Waldek Kluza – podsumowanie GSMP Załuż
13/05/2014
Waldek Kluza: "Dawno na Rynku w Sanoku nie mieliśmy okazji oglądać tyle mocnych maszyn, jak podczas piątkowego Badania Kontrolnego. Czołówka polskich zawodników i silna ekipa zagranicznych gości – taki skład samochodów mogły podziwiać tłumy kibiców Bieszczadzkiego Wyścigu Górskiego.
Pierwsza runda sezonu przywitała nas opadami deszczu i trudnymi warunkami na trasie, więc emocji nie brakowało od samego rana. Pierwszy podjazd treningowy ruszył z opóźnieniem, a w międzyczasie pogoda zdążyła kilka razy się zmienić. Zwłaszcza w górnej części trasy ciężko było jechać. Colt spisywał się bardzo dobrze, a piąty czas tego przejazdu w tych warunkach to naprawdę kawał dobrej roboty. Udało się złapać rytm, a emocje zaczęły powoli opadać. Drugi podjazd treningowy to już słoneczna pogoda, więc trasa zaczęła przysychać i warunki do jazdy były dużo lepsze.

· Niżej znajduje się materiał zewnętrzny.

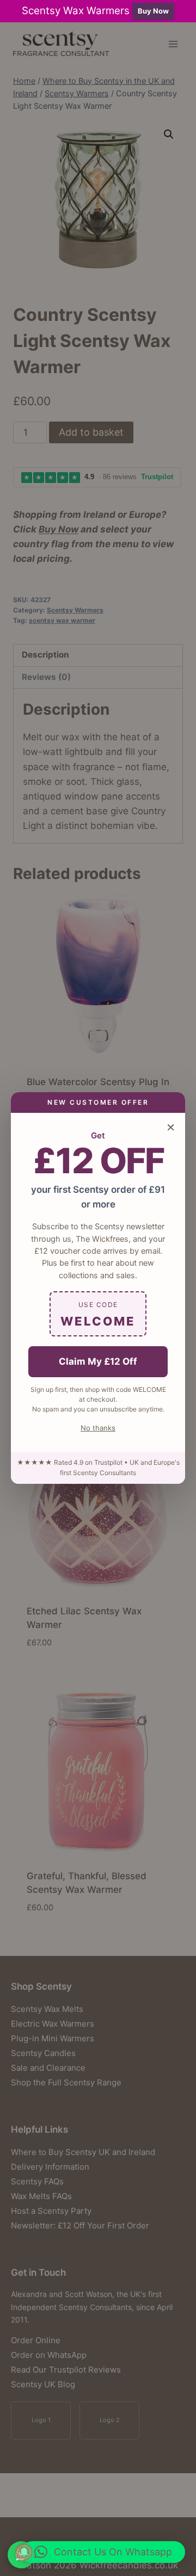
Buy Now (153, 11)
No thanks (98, 1427)
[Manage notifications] (24, 2552)
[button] (103, 2552)
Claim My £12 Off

Po dwóch przejazdach treningowych lista pechowców była już długa, a wszystkie serwisy miały ręce pełne roboty. Niestety, mimo całego wysiłku włożonego w przygotowania nasza przygoda z GSMP Załuż zakończył się już w pierwszym przejeździe wyścigowym. Problemy techniczne zmusiły mnie do zatrzymania się na trasie, a samochód wrócił do parku maszyn na lawecie. Uszkodzenia silnika były na tyle poważne, że zostało nam tylko spakować się do domu. Szkoda, zmarnowanej szansy i punktów, bo wszystko wskazywało na to, że stać nas na dobry wynik w ten weekend. Przed nami druga runda GSMP, a przede wszystkim teraz musimy przeanalizować całą sytuację i znaleźć przyczynę awarii.